Activity -
Exact wording is required for every entry; transcribe all of them and leave the images out.

Record excerpts -
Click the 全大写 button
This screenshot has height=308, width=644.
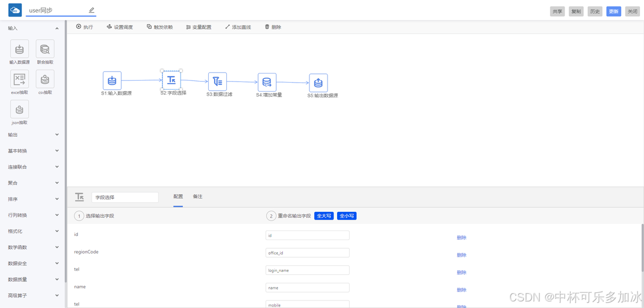point(324,216)
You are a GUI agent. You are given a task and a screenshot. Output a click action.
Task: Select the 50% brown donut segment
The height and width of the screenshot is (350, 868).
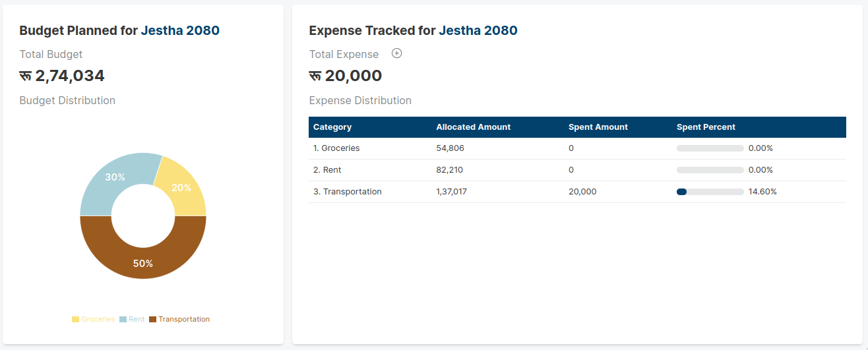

Exercise answer -
Click the 全大写 button
This screenshot has height=308, width=644.
point(324,216)
You are a GUI agent. You are given a task and a screenshot. Output a click action.
Task: Select the 50% brown donut segment
The height and width of the screenshot is (350, 868).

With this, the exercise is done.